■ Stored records from a collection
· · · ·

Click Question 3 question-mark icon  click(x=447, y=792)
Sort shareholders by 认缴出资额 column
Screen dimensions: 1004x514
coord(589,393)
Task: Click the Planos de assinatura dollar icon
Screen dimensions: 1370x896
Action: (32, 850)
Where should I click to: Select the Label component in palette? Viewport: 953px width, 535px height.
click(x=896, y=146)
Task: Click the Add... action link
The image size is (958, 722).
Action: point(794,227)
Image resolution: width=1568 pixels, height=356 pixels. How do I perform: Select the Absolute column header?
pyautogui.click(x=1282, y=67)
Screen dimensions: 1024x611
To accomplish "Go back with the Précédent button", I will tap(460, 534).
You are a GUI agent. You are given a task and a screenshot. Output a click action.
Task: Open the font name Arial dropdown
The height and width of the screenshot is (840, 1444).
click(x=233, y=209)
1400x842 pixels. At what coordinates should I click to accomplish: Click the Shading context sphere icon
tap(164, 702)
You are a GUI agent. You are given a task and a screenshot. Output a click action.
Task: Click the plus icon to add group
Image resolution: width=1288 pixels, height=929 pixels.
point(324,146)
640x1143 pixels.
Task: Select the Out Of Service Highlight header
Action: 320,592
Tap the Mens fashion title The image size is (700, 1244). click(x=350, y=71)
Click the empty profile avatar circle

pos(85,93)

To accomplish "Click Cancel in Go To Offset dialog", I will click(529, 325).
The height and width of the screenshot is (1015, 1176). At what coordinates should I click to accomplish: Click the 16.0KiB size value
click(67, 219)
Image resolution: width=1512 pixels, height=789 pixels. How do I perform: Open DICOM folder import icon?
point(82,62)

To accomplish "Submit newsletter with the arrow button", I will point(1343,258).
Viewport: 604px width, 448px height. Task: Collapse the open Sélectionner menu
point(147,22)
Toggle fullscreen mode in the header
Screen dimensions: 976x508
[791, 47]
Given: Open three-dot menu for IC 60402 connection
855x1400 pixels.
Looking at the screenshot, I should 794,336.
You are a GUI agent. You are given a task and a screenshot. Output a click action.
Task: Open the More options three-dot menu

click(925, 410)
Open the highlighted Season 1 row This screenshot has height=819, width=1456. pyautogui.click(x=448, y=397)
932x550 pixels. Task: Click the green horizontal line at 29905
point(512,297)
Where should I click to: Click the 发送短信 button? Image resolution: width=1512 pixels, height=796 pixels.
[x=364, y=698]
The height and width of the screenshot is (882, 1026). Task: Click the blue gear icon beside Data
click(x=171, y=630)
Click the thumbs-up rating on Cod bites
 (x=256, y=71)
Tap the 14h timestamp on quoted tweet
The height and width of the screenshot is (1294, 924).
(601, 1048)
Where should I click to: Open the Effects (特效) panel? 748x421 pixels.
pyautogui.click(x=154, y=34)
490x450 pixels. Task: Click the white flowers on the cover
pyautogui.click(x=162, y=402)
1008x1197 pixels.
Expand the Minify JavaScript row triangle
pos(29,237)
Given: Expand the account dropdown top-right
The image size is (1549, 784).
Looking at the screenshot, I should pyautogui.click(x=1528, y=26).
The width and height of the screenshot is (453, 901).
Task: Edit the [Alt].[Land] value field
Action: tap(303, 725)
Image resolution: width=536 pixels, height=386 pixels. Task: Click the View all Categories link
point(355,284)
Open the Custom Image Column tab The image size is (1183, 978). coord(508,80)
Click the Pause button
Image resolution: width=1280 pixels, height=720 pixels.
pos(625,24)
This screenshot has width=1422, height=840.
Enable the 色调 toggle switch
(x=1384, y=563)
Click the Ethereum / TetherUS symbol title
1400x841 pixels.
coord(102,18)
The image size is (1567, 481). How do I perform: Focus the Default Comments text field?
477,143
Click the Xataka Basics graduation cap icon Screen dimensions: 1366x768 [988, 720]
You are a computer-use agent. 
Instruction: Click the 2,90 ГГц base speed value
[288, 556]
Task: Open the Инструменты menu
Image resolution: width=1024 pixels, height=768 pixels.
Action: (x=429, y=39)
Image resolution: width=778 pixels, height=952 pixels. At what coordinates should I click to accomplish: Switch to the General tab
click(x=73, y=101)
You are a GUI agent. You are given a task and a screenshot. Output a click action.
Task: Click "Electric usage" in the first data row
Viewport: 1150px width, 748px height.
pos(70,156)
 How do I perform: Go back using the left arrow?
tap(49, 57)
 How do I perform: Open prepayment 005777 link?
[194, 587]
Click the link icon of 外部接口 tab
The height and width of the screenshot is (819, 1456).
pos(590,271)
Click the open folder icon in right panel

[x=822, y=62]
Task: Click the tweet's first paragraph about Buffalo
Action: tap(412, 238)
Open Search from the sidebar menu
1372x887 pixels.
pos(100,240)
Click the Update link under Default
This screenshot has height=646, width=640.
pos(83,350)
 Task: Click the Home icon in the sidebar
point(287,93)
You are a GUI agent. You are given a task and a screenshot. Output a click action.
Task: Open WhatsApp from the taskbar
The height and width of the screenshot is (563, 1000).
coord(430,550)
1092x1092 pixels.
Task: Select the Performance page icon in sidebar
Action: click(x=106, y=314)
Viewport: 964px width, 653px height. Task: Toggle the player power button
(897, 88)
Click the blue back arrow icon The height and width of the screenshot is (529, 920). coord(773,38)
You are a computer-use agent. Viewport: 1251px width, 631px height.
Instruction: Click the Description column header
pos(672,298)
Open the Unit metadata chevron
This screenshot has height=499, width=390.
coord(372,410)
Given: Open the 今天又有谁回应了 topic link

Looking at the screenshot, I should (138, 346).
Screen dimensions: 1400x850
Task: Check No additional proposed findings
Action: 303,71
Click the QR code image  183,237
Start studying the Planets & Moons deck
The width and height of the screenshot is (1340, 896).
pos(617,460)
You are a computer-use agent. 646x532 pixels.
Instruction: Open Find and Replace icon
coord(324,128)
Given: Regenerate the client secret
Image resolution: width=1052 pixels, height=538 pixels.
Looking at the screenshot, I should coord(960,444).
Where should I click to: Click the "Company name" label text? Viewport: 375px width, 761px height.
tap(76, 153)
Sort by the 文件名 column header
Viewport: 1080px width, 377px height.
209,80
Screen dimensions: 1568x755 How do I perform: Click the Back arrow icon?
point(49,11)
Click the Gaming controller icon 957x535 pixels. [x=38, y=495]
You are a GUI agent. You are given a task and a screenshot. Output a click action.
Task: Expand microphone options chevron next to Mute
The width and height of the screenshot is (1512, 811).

· · · ·

■ YOUR INSTRUCTIONS
Please copy every one of the records above word for word, keeping each line as it appears.

■ OUTPUT OF THE EXERCISE
Click Question 3 question-mark icon  click(x=447, y=792)
Sort shareholders by 认缴出资额 column
Screen dimensions: 1004x514
coord(589,393)
Task: Click the Planos de assinatura dollar icon
Screen dimensions: 1370x896
Action: (32, 850)
Where should I click to: Select the Label component in palette? Viewport: 953px width, 535px height.
click(x=896, y=146)
Task: Click the Add... action link
The image size is (958, 722).
Action: point(794,227)
Image resolution: width=1568 pixels, height=356 pixels. How do I perform: Select the Absolute column header?
pyautogui.click(x=1282, y=67)
Screen dimensions: 1024x611
To accomplish "Go back with the Précédent button", I will tap(460, 534).
You are a GUI agent. You are given a task and a screenshot. Output a click action.
Task: Open the font name Arial dropdown
The height and width of the screenshot is (840, 1444).
click(x=233, y=209)
1400x842 pixels. At what coordinates should I click to accomplish: Click the Shading context sphere icon
tap(164, 702)
You are a GUI agent. You are given a task and a screenshot. Output a click action.
Task: Click the plus icon to add group
Image resolution: width=1288 pixels, height=929 pixels.
point(324,146)
640x1143 pixels.
Task: Select the Out Of Service Highlight header
Action: 320,592
Tap the Mens fashion title The image size is (700, 1244). click(x=350, y=71)
Click the empty profile avatar circle

pos(85,93)

To accomplish "Click Cancel in Go To Offset dialog", I will click(529, 325).
The height and width of the screenshot is (1015, 1176). At what coordinates should I click to accomplish: Click the 16.0KiB size value
click(67, 219)
Image resolution: width=1512 pixels, height=789 pixels. How do I perform: Open DICOM folder import icon?
point(82,62)

To accomplish "Submit newsletter with the arrow button", I will point(1343,258).
Viewport: 604px width, 448px height. Task: Collapse the open Sélectionner menu
point(147,22)
Toggle fullscreen mode in the header
Screen dimensions: 976x508
[791, 47]
Given: Open three-dot menu for IC 60402 connection
855x1400 pixels.
Looking at the screenshot, I should 794,336.
You are a GUI agent. You are given a task and a screenshot. Output a click action.
Task: Open the More options three-dot menu

click(925, 410)
Open the highlighted Season 1 row This screenshot has height=819, width=1456. pyautogui.click(x=448, y=397)
932x550 pixels. Task: Click the green horizontal line at 29905
point(512,297)
Where should I click to: Click the 发送短信 button? Image resolution: width=1512 pixels, height=796 pixels.
[x=364, y=698]
The height and width of the screenshot is (882, 1026). Task: Click the blue gear icon beside Data
click(x=171, y=630)
Click the thumbs-up rating on Cod bites
 (x=256, y=71)
Tap the 14h timestamp on quoted tweet
The height and width of the screenshot is (1294, 924).
(601, 1048)
Where should I click to: Open the Effects (特效) panel? 748x421 pixels.
pyautogui.click(x=154, y=34)
490x450 pixels. Task: Click the white flowers on the cover
pyautogui.click(x=162, y=402)
1008x1197 pixels.
Expand the Minify JavaScript row triangle
pos(29,237)
Given: Expand the account dropdown top-right
The image size is (1549, 784).
Looking at the screenshot, I should pyautogui.click(x=1528, y=26).
The width and height of the screenshot is (453, 901).
Task: Edit the [Alt].[Land] value field
Action: tap(303, 725)
Image resolution: width=536 pixels, height=386 pixels. Task: Click the View all Categories link
point(355,284)
Open the Custom Image Column tab The image size is (1183, 978). coord(508,80)
Click the Pause button
Image resolution: width=1280 pixels, height=720 pixels.
pos(625,24)
This screenshot has width=1422, height=840.
Enable the 色调 toggle switch
(x=1384, y=563)
Click the Ethereum / TetherUS symbol title
1400x841 pixels.
coord(102,18)
The image size is (1567, 481). How do I perform: Focus the Default Comments text field?
477,143
Click the Xataka Basics graduation cap icon Screen dimensions: 1366x768 [988, 720]
You are a computer-use agent. 
Instruction: Click the 2,90 ГГц base speed value
[288, 556]
Task: Open the Инструменты menu
Image resolution: width=1024 pixels, height=768 pixels.
Action: (x=429, y=39)
Image resolution: width=778 pixels, height=952 pixels. At what coordinates should I click to accomplish: Switch to the General tab
click(x=73, y=101)
You are a GUI agent. You are given a task and a screenshot. Output a click action.
Task: Click "Electric usage" in the first data row
Viewport: 1150px width, 748px height.
pos(70,156)
 How do I perform: Go back using the left arrow?
tap(49, 57)
 How do I perform: Open prepayment 005777 link?
[194, 587]
Click the link icon of 外部接口 tab
The height and width of the screenshot is (819, 1456).
pos(590,271)
Click the open folder icon in right panel

[x=822, y=62]
Task: Click the tweet's first paragraph about Buffalo
Action: tap(412, 238)
Open Search from the sidebar menu
1372x887 pixels.
pos(100,240)
Click the Update link under Default
This screenshot has height=646, width=640.
pos(83,350)
 Task: Click the Home icon in the sidebar
point(287,93)
You are a GUI agent. You are given a task and a screenshot. Output a click action.
Task: Open WhatsApp from the taskbar
The height and width of the screenshot is (563, 1000).
coord(430,550)
1092x1092 pixels.
Task: Select the Performance page icon in sidebar
Action: click(x=106, y=314)
Viewport: 964px width, 653px height. Task: Toggle the player power button
(897, 88)
Click the blue back arrow icon The height and width of the screenshot is (529, 920). coord(773,38)
You are a computer-use agent. Viewport: 1251px width, 631px height.
Instruction: Click the Description column header
pos(672,298)
Open the Unit metadata chevron
This screenshot has height=499, width=390.
coord(372,410)
Given: Open the 今天又有谁回应了 topic link

Looking at the screenshot, I should (138, 346).
Screen dimensions: 1400x850
Task: Check No additional proposed findings
Action: 303,71
Click the QR code image  183,237
Start studying the Planets & Moons deck
The width and height of the screenshot is (1340, 896).
pos(617,460)
You are a computer-use agent. 646x532 pixels.
Instruction: Open Find and Replace icon
coord(324,128)
Given: Regenerate the client secret
Image resolution: width=1052 pixels, height=538 pixels.
Looking at the screenshot, I should coord(960,444).
Where should I click to: Click the "Company name" label text? Viewport: 375px width, 761px height.
tap(76, 153)
Sort by the 文件名 column header
Viewport: 1080px width, 377px height.
209,80
Screen dimensions: 1568x755 How do I perform: Click the Back arrow icon?
point(49,11)
Click the Gaming controller icon 957x535 pixels. [x=38, y=495]
You are a GUI agent. You are given a task and a screenshot. Output a click action.
Task: Expand microphone options chevron next to Mute
The width and height of the screenshot is (1512, 811).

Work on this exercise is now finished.